We can represent such interactions by potential functions / factors $\phi_c$ defined on cliques $(N_i)_{i\in c}$ (connected subgraphs). The joint distribution is then given by
$$ p(N_1,\dots,N_K) = \frac{1}{Z} \tilde{p}(N_1,\dots,N_K) = \frac{1}{Z}\prod_{c \in \mathrm{cliques}} \phi_c\big((N_i)_{i\in c}\big), $$where the partition function (normalization constant) is given by
$$Z = \sum_{N_1,\dots,N_K} \tilde{p}(N_1,\dots,N_K).$$We use cliques, as our model imposes that nodes not sharing an edge are independent conditioned on the rest of the graph, i.e., they should not appear in the same factor.

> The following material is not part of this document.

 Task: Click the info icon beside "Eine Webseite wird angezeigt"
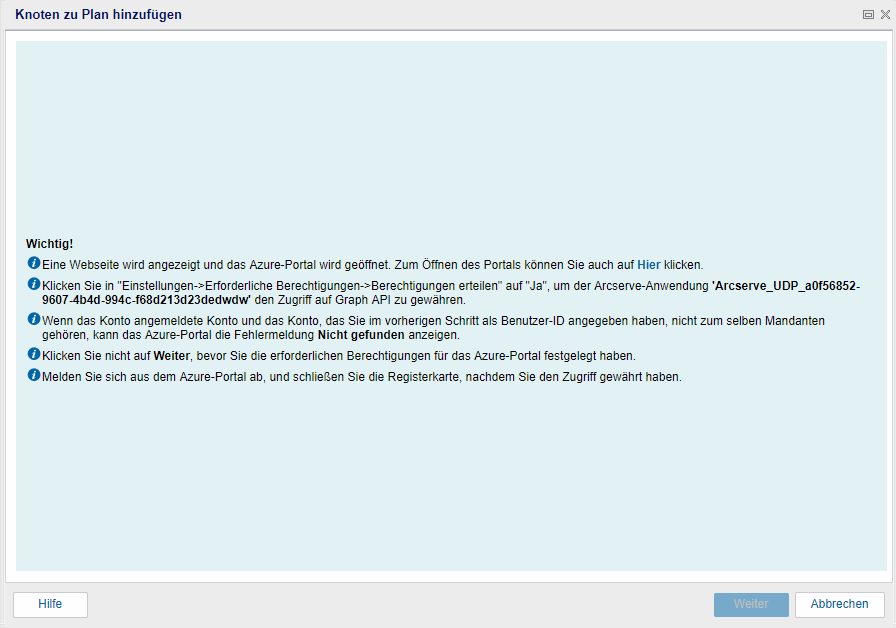[34, 264]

For the sake of illustration, let us interpret $A,B,C,D$ in our previous example as persons. Let's assume that $\{A,C\}$, $\{C,B\}$, $\{B,D\}$, and $\{D,A\}$ are pairs of friends, which tend to have similar voting preferences. For simplicity, we assume that the preferences are the same across all pairs and that $\phi_c =1$ for all other cliques.
clique_index = 0
print(markov_model.factors[clique_index])
print(markov_model.get_partition_function())

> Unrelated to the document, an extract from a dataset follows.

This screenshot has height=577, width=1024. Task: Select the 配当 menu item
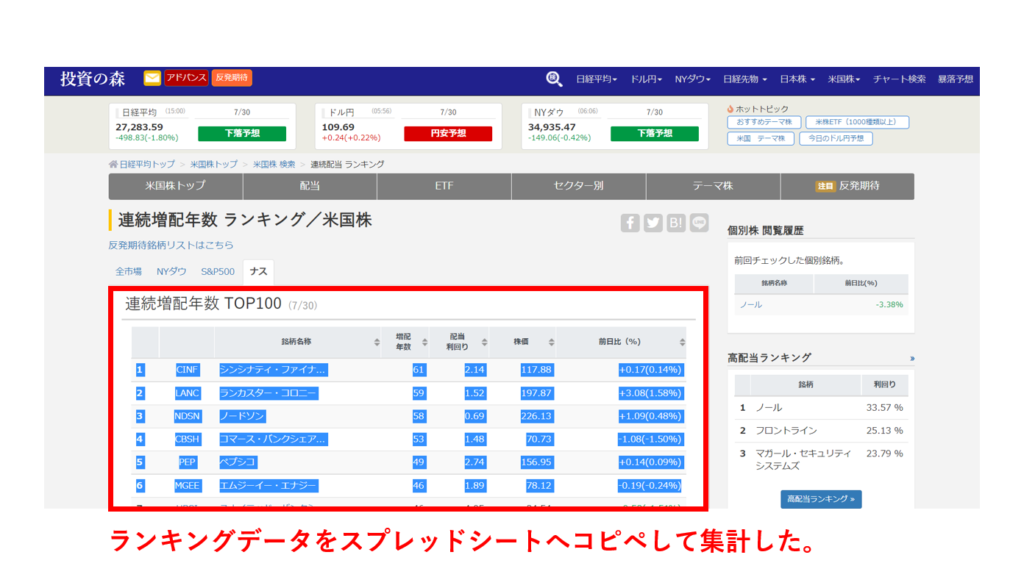tap(311, 186)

+------+------+------------+ | A | C | phi(A,C) | +======+======+============+ | A(0) | C(0) | 5.0000 | +------+------+------------+ | A(0) | C(1) | 1.0000 | +------+------+------------+ | A(1) | C(0) | 1.0000 | +------+------+------------+ | A(1) | C(1) | 10.0000 | +------+------+------------+ 11327.0
For illustration, let us perform (approximate) inference on our Markov random field using Belief propagation / sum–product message passing.
from pgmpy.inference import BeliefPropagation
evidence = {"B": 1} # try {"D": 1} and {"D": 1, "C": 0}
markov_model.latents = markov_model.nodes - set(evidence.keys())
voting_infer = BeliefPropagation(markov_model)
print(voting_infer.query(["A"], evidence=evidence))
utils.render(markov_model)
+------+----------+ | A | phi(A) | +======+==========+ | A(0) | 0.0216 | +------+----------+ | A(1) | 0.9784 | +------+----------+
Finally, note that also Markov random fields do not always offer perfect maps, where every conditional independence property of a distribution is reflected in the graph. For instance, the distribution given by a collider, $A\perp B$ and $A\not\perp B |C$, has no corresponding undirected graph (over the same variables) that is a perfect map.
utils.render(BayesianNetwork([("A", "C"), ("B", "C")], latents={"A", "B"}))
Undirected Graphical Models / Markov Random Fields:
$+$ can be applied to problems without directionality of the associated variable dependencies.
$+$ directly encode conditional independence structure.
$-$ expressing the joint requires to find cliques and compute the normalization constant $Z$ (often requires approximations).
$-$ interpreting undirected models and generating data is typically harder than for Bayesian models.
Directed Graphical Models / Bayesian Networks:
$+$ directly encode a facorization of the joint.
$-$ analyzing conditional independence requires to consider d-separation.